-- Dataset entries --
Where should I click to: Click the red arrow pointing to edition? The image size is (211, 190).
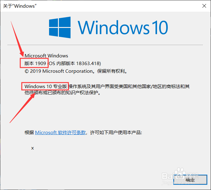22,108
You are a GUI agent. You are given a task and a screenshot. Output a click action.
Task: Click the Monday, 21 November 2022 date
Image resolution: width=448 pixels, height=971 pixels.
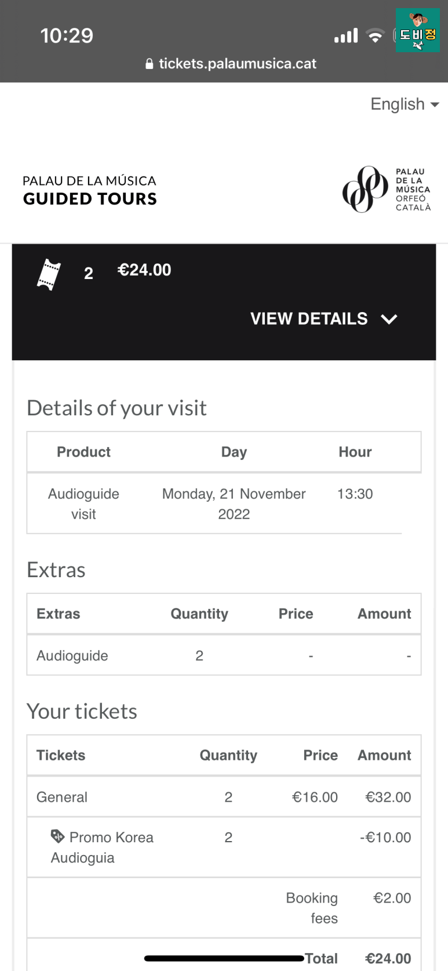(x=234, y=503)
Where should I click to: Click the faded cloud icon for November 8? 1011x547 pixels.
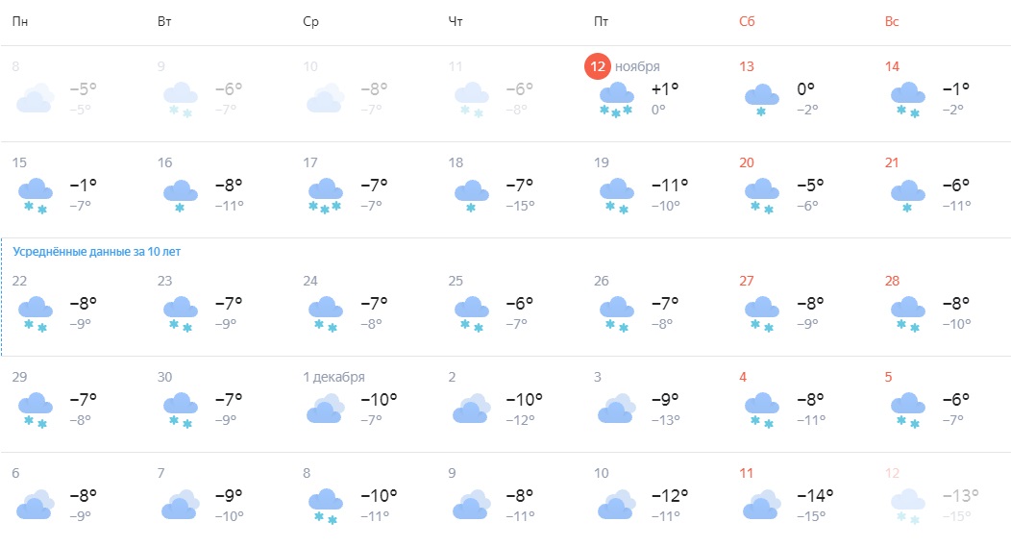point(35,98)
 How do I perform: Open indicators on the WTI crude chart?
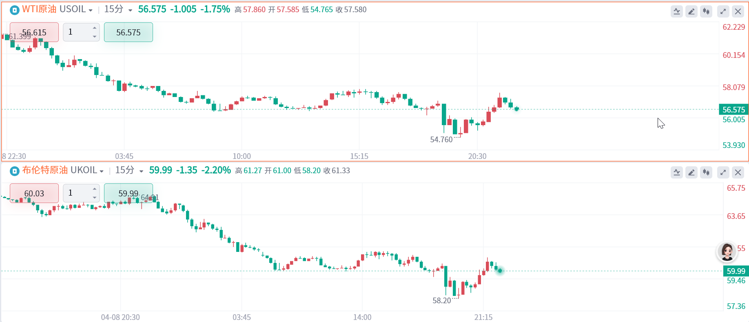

-- TASK TO COMPLETE --
Copy out the data verbatim, with no pictures.

-- WORKED SOLUTION --
Where should I click to: Click the red arrow pointing to edition? The image size is (211, 190).
22,108
You are a GUI agent. You are given a task and a screenshot. Output a click action.
Task: Click the Monday, 21 November 2022 date
Image resolution: width=448 pixels, height=971 pixels.
(x=234, y=503)
Where should I click to: Click the faded cloud icon for November 8? 1011x547 pixels.
point(35,98)
 How do I perform: Open indicators on the WTI crude chart?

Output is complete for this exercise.